STEP 2 - Fix it up or improve it in some way. This step could involve anything from paint and elbow grease to converting an apartment complex to condominiums or timeshares.

STEP 3 - Sell or finance the real estate in some way to be able to compound profits and find more real estate to follow the same three-step process.

This three-step process can be applied to other forms of real estate investment as well. One of the most profitable of these is in the field of "real estate paper," which includes: contracts, trust deed notes and mortgage notes. What a person buys when they buy real estate "paper" is the right to receive a future income in the form of a series of payments and/or a lump sum payment. Buying paper involves buying the note on a property and having the property as security for the payment of the note. Paper has long been known to be one of the safest, most secure investments available.
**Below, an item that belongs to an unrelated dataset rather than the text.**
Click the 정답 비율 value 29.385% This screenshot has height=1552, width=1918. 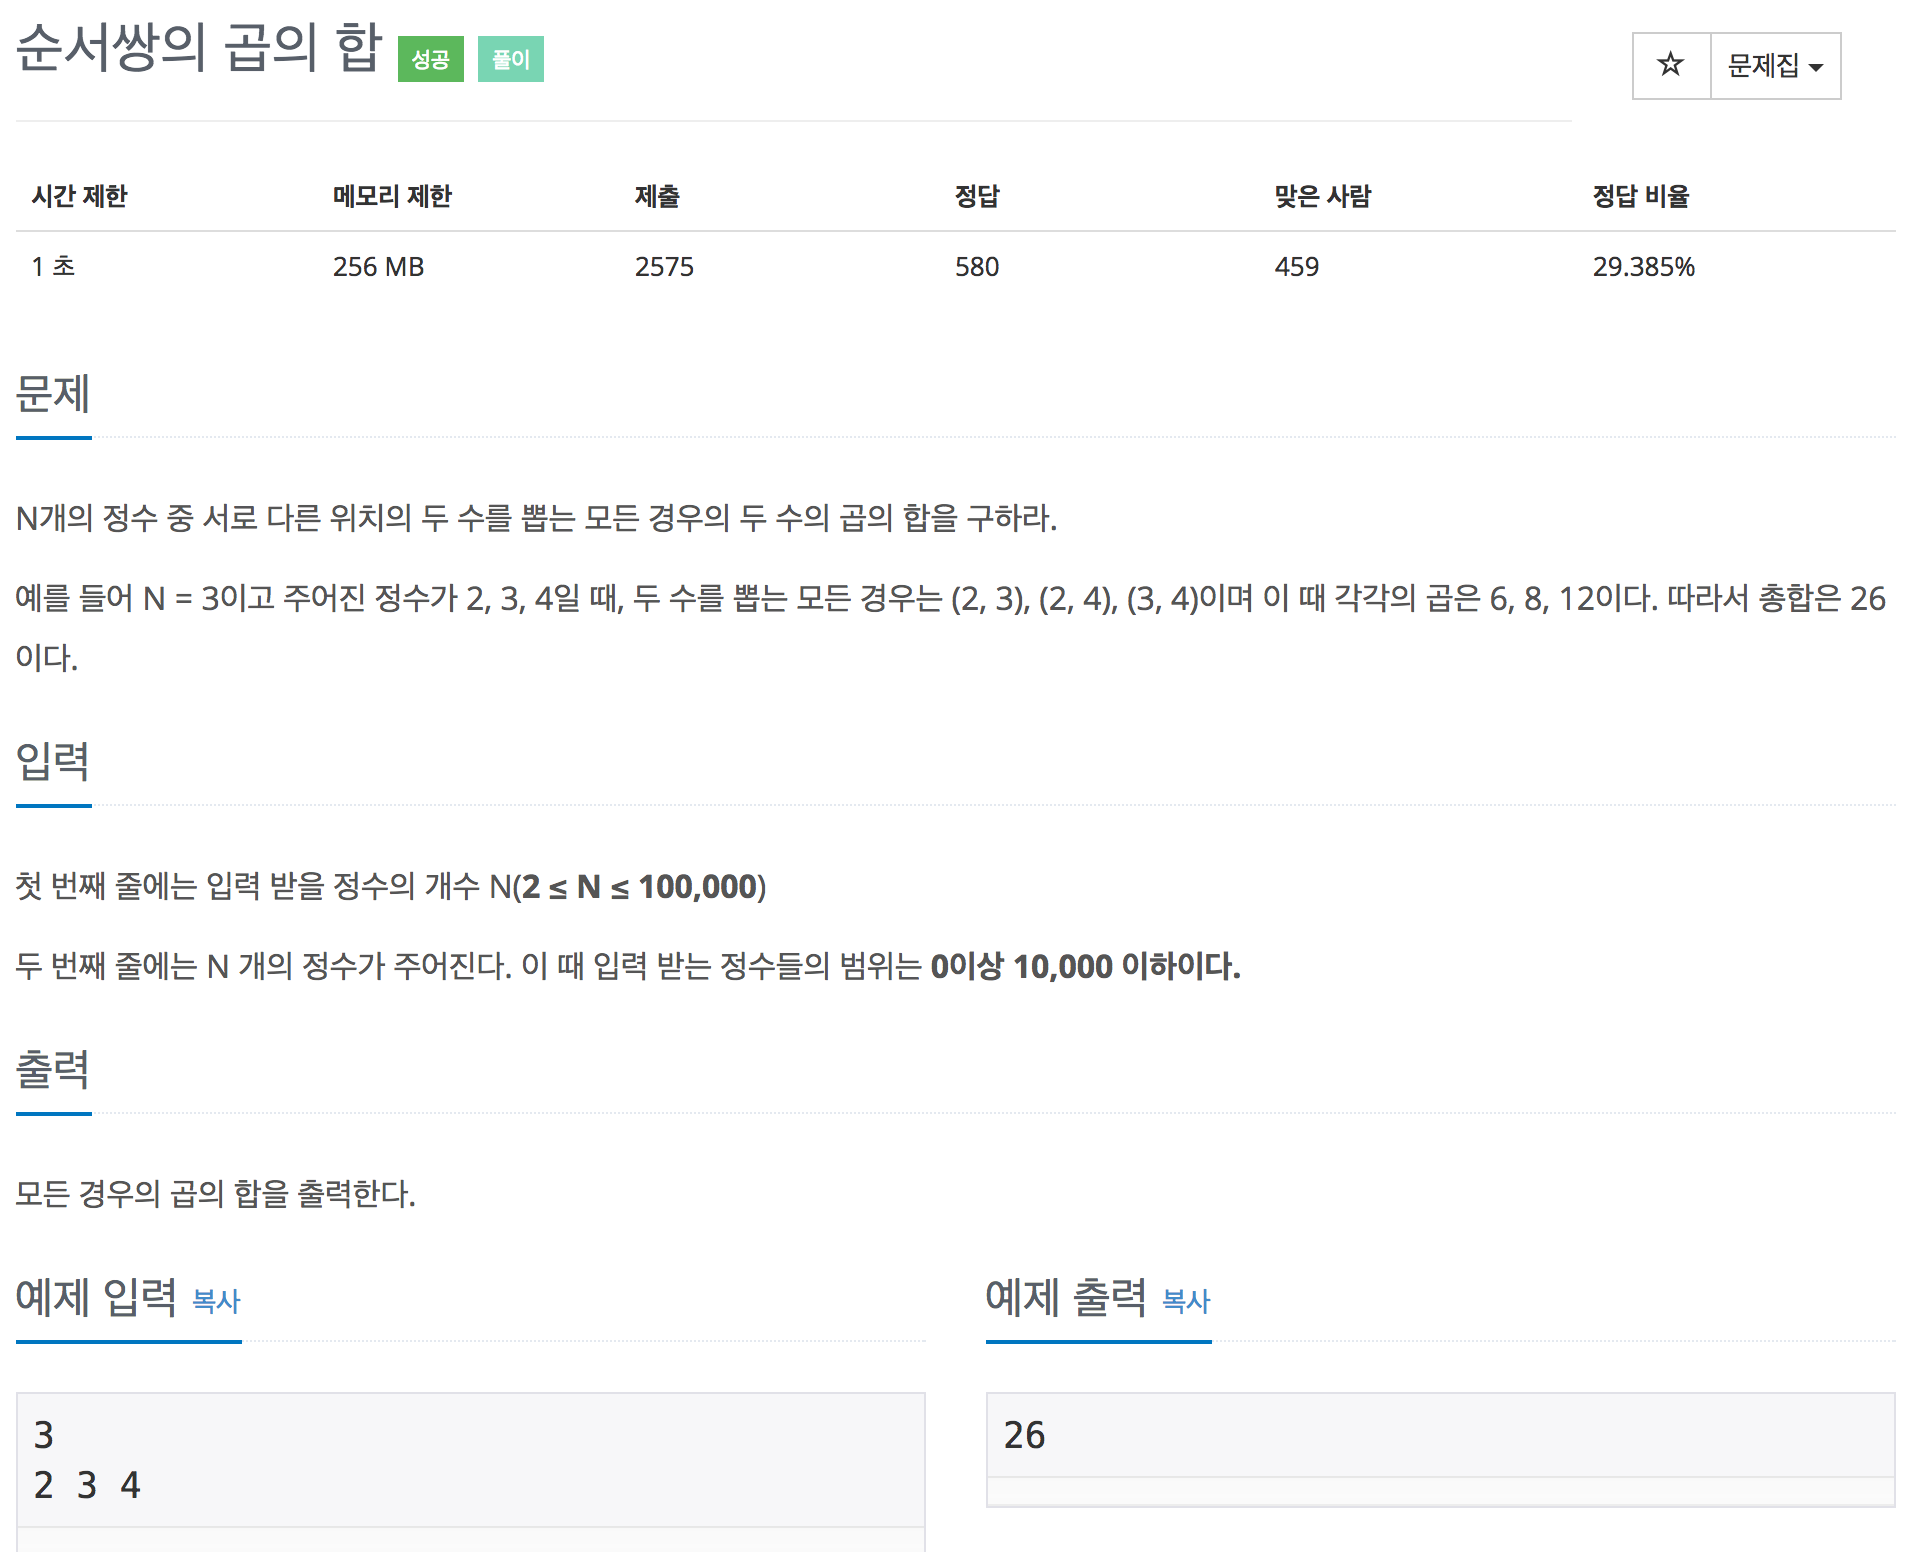(x=1643, y=267)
Now it is taking a whole new change of direction and is becoming one of the most creative and profitable forms of investment.

Paper Can Be Leveraged

A similar three-step process is being used very successfully in the field of real estate paper. Investors have invested in paper for years and years, but seldom have used the principle of leverage. Paper can be financed just as real estate can be financed. There are many institutional and private sources of financing available for real estate paper which can make it as easy to finance as real estate.

Paper can be financed 100 percent and at a lower rate of interest than it is bringing in. For example, you might buy a $10,000 note at a discount of 40 percent for $6,000. Your yield or rate of return might be 24 percent, but you might borrow the entire $6,000 at 17 percent--which would give you a 7 percent return on borrowed money.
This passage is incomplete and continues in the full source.